Here you go. Actually, if I return the broken board they will sell me a refurb for $133 and a new board for $228.95. The $150 boards were on eBay. And you know they’d send HP the defective board for the “core credit”. AND you know that Best Buy would NOT pay near what I’d have to pay for the board being that they are the only licensed HP reseller in my area.

A reader named Mark read the post and wrote in to tell us he recently had his own problems with an HP laptop, and discovered the extended warranty news:

My HP laptop just went down as well and after a tech support rep at HP told me it would cost $50 for ANY phone support, as my laptop is out of warranty, I did some searching online.

Please check out:

It details a trend of motherboard failures and a two year warranty extension for this specific problem.

(Thanks to IT Insider, Erick, and everyone else who also sent in this info!)
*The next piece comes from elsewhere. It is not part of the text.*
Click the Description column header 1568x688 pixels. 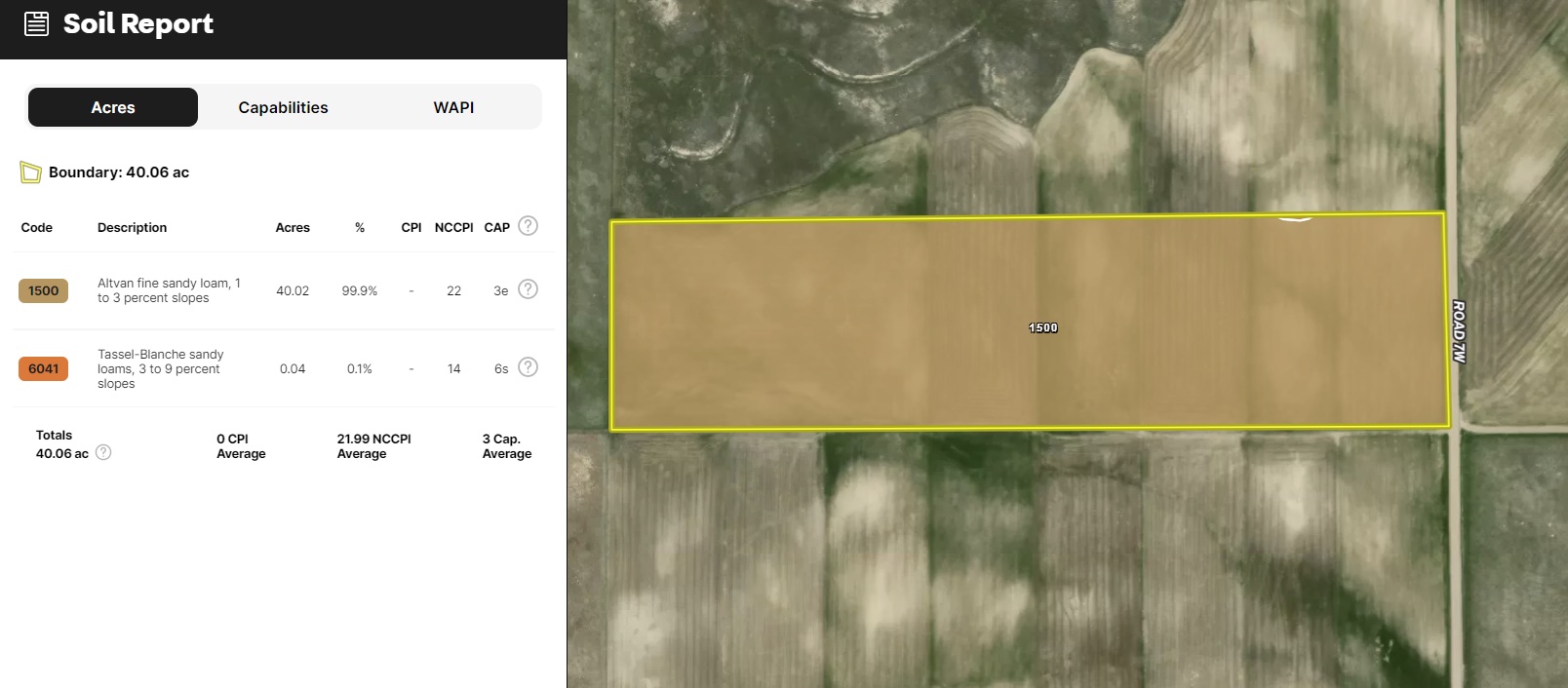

Finally, we got some interesting inside info from John, a former CompUSA repair tech who offered an explanation to why Geek Squad‘s quote was so high:

I just wanted to let you know how it is from the service side of things. I worked on the repair side at CompUSA. Generally this is how it worked, we would order our parts from a third party. They would refurbish the parts and put a limited 30 day warranty on the part. When we order parts from them, Motherboards would generally cost between 500-1000 for laptops. I don’t know how Best Buy has it set up, but I would venture it is similar. This takes the cost of doing the business of finding a part and knowing that it will work off of the retailer. And if the part was bad we could send it back and get another part at no additional cost to us. So if we were to go on ebay we would probably have to pay shipping for a part that we have no clue if it worked. It makes sense to me that this is how Best Buy does it too.